La première forme connue de cet emprunt est « wass-ist-dass » (1776), d'après Alain Rey[2]. « Wass-ist-dass » est utilisé par Jean-François-Clément Morand en 1776 dans son Mémoire sur les feux de houille.
La première apparition du mot vasistas dans un dictionnaire remonte à la 5e édition en 1798 du Dictionnaire de l'Académie française :
« VASISTAS. substant. masc. Petite partie d'une porte ou d'une fenêtre, laquelle partie s'ouvre ou se ferme à volonté. »
Utilisation du mot « vasistas » en architecture
Eugène Viollet-le-Duc dans le Dictionnaire raisonné de l'architecture française du XIe au XVIe siècle - Tome 5, Fenêtre :
« [...] que ces baies ferment aussi bien que les nôtres, sinon mieux; qu'elles peuvent être hermétiquement calfeutrées, et qu'on pouvait, au moyen de ces châssis séparés, donner aux intérieurs plus ou moins d'air et de lumière. On a remplacé tout cela aujourd'hui par des vasistas, mais nous n'avons pas encore repris les volets s'ouvrant par petites parties [...] » [3]
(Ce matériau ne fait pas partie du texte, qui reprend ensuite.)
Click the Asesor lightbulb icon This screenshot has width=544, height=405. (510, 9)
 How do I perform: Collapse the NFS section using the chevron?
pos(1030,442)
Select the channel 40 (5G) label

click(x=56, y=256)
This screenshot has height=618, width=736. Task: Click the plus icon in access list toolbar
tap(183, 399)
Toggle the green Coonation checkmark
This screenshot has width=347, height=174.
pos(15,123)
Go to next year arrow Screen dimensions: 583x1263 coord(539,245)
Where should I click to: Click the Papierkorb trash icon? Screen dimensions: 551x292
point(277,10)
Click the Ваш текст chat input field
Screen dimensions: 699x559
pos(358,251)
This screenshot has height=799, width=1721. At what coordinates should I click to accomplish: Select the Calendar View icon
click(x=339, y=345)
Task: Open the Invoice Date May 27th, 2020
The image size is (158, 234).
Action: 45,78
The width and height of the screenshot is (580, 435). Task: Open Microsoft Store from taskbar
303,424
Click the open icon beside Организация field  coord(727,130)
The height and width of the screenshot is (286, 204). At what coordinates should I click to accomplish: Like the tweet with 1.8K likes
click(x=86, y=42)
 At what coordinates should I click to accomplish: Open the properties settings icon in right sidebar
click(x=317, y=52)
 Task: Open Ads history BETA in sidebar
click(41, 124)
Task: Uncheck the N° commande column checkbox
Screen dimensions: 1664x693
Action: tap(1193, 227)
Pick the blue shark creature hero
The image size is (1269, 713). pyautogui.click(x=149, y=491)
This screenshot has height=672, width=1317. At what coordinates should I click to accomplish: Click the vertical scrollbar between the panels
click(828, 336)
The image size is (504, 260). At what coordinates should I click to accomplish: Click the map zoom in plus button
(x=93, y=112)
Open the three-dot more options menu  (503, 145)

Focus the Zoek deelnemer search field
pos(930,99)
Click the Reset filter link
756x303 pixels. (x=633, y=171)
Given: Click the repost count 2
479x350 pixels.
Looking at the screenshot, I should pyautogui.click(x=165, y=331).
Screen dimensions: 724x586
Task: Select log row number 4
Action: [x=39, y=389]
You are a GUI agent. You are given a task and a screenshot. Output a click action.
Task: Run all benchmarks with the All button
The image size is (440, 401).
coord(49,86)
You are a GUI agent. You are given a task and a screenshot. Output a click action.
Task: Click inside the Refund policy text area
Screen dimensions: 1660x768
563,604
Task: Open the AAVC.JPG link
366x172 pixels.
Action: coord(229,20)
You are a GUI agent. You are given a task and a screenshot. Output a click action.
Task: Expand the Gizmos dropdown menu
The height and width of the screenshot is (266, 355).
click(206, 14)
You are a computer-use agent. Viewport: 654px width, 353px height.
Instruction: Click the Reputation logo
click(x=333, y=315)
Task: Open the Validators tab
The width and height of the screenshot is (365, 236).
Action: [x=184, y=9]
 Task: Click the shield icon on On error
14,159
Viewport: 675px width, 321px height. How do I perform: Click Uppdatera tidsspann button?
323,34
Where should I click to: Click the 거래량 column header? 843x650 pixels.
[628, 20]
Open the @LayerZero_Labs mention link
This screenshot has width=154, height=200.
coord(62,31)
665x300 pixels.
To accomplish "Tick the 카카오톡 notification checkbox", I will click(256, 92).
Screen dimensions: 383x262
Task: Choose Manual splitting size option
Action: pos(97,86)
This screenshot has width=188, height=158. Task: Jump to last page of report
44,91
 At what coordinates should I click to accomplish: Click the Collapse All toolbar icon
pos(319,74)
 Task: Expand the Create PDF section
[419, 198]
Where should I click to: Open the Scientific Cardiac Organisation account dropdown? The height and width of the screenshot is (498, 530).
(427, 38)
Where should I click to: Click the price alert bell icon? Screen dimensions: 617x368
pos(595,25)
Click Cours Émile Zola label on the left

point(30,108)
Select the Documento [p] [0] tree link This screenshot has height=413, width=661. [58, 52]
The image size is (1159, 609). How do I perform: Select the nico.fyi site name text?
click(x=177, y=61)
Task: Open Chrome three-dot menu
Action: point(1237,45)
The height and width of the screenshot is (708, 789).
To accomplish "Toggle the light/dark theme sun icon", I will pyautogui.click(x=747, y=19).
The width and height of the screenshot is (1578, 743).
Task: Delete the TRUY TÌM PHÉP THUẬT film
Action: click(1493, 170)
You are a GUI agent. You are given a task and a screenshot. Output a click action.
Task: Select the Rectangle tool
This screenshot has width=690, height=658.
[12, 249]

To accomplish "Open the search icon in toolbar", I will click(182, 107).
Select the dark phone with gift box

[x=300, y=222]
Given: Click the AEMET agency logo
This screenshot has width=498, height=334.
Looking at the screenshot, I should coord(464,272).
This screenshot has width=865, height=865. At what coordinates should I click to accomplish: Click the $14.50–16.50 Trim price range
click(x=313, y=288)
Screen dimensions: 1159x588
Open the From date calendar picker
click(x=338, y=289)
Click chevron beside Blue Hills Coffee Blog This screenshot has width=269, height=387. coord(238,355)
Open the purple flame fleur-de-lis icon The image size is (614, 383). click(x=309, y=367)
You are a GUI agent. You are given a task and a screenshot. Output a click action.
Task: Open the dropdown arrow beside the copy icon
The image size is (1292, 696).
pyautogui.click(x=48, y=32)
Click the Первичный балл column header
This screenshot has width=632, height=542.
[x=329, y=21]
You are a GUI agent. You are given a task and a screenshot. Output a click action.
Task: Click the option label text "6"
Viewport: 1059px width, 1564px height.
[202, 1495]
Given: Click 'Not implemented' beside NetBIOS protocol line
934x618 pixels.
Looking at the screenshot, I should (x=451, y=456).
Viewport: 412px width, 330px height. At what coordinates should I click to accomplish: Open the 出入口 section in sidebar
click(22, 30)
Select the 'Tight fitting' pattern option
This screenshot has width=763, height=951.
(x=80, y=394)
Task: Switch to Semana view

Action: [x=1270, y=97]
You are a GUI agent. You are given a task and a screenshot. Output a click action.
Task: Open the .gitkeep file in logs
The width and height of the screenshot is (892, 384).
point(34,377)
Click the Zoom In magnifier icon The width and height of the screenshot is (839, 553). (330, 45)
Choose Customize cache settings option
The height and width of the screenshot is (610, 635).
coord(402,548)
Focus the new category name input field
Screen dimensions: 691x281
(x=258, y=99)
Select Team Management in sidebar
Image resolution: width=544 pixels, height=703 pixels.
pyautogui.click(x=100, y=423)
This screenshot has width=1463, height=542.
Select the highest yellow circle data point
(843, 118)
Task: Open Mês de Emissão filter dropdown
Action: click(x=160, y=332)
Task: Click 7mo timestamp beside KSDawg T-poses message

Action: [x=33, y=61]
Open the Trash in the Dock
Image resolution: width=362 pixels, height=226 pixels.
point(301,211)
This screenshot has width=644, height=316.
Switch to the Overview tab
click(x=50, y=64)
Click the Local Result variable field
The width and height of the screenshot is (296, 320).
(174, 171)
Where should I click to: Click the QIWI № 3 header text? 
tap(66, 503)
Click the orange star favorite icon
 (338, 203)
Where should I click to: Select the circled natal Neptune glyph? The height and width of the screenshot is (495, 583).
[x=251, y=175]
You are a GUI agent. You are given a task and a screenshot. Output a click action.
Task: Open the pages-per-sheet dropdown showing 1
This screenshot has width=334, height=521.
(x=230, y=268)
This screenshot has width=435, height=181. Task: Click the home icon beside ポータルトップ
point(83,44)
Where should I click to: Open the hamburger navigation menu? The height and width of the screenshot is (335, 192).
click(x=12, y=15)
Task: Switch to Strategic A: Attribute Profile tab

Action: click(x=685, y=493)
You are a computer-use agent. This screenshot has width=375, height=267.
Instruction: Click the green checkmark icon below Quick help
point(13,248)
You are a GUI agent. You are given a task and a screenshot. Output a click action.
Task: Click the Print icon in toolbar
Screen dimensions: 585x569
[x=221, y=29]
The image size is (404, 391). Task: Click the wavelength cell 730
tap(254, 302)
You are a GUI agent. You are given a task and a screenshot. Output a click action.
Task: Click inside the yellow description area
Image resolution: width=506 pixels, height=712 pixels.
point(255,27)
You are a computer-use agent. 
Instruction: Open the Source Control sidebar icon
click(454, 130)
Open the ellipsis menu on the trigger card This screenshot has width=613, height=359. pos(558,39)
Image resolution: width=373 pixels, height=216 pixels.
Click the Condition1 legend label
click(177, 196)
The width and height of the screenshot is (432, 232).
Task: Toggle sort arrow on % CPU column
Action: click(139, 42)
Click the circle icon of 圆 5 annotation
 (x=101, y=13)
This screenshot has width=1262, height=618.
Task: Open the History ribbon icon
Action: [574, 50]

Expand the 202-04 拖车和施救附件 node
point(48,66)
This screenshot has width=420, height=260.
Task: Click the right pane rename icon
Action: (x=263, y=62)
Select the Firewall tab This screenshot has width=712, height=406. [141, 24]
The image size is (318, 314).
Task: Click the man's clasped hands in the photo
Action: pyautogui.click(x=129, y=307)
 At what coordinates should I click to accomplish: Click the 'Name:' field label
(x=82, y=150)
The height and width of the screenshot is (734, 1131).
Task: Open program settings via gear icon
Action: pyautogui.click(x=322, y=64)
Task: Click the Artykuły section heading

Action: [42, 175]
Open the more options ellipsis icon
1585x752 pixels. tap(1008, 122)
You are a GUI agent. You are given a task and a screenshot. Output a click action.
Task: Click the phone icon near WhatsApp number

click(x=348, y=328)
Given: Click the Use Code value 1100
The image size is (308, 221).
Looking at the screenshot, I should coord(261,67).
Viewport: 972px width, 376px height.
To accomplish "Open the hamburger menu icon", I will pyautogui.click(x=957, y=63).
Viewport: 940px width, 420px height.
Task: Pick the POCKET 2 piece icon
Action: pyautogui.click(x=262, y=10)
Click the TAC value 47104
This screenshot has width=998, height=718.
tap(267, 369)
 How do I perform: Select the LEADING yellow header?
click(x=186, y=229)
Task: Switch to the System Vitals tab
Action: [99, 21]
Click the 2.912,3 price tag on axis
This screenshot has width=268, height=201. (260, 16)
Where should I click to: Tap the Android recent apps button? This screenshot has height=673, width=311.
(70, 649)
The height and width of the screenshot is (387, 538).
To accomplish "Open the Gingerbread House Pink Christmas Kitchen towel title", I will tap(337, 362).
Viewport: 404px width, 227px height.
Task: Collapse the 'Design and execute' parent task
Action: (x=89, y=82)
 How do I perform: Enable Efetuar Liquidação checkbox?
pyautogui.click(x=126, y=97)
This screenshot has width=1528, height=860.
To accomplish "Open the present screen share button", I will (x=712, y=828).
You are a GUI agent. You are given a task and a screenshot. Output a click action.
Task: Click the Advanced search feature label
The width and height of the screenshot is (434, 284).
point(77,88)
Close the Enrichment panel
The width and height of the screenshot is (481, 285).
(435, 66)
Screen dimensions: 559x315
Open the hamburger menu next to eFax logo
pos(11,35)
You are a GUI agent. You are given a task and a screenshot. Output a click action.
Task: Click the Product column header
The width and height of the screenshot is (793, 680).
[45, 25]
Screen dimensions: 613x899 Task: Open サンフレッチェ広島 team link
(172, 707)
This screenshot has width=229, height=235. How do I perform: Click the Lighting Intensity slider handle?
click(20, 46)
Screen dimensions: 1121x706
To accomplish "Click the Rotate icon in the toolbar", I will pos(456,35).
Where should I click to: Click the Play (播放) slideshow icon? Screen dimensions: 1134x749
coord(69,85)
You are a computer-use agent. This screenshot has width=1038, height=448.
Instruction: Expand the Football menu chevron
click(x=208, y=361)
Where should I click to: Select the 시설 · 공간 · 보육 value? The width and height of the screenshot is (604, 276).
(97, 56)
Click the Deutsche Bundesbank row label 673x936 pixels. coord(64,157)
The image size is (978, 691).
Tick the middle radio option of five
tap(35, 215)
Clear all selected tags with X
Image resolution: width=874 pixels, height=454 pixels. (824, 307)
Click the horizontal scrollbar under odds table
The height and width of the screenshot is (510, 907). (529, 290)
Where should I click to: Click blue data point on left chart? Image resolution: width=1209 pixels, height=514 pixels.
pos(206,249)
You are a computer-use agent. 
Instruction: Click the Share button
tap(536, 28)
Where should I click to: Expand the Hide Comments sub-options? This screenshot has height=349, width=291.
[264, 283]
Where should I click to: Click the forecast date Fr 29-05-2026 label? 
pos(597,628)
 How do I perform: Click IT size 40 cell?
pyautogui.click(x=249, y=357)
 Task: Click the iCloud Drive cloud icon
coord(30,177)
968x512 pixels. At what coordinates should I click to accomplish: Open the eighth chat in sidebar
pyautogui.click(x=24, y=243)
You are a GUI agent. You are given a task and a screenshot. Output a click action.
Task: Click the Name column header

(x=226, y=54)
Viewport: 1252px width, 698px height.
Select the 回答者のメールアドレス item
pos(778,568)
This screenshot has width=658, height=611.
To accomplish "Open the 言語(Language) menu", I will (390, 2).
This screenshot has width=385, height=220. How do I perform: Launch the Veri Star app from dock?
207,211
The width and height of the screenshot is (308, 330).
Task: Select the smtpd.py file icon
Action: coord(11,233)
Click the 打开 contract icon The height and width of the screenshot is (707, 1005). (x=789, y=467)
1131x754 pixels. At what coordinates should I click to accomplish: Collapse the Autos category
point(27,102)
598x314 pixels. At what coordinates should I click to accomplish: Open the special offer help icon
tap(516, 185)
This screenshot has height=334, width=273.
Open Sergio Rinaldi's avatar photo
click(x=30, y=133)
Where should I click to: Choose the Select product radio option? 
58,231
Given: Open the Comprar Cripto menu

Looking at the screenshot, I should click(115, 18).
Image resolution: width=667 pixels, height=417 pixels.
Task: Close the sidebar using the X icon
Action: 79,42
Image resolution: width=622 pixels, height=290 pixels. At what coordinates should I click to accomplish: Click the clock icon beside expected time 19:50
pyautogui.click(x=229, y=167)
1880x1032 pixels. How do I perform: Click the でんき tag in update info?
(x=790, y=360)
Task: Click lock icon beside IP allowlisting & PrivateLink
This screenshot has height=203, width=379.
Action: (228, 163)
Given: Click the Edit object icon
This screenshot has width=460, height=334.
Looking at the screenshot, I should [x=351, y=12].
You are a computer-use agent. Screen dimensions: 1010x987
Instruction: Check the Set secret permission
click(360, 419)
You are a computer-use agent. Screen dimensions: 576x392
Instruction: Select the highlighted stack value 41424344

Utilisation du mot « vasistas » dans la littérature française
Au XIXe siècle, la littérature française, ou les traductions en français, ont vu apparaître le mot vasistas pour désigner des fenêtres particulières :
- Stendhal, dans La Chartreuse de Parme, en 1839 :
« [...] les moments où Fabrice pouvait ouvrir la sorte de vasistas par lui pratiqué dans l’immense abat-jour qui masquait sa fenêtre.» [4].
Il doit s'agir ici d'une petite ouverture dans un volet ou un rideau.
- Alexandre Dumas, dans La Tulipe noire, en 1850 :
« Les vitrages du séchoir se soulevaient comme ceux d’une serre.[...] Le tout était de se procurer une échelle assez longue, une échelle de vingt pieds au lieu de douze.[...] L’échelle atteignait juste au vasistas. » [5].
Ce vasistas, situé à six mètres de haut, ne pouvait être placé qu'en haut d'un mur ou sur le toit.
- Gustave Flaubert, dans Madame Bovary, en 1857 :
« Elle se penchait des deux mains par le vasistas, en humant la brise ; les trois chevaux galopaient, les pierres grinçaient dans la boue, la diligence se balançait [...] » [6].
Le vasistas est alors une sorte de jalousie présente sur une diligence.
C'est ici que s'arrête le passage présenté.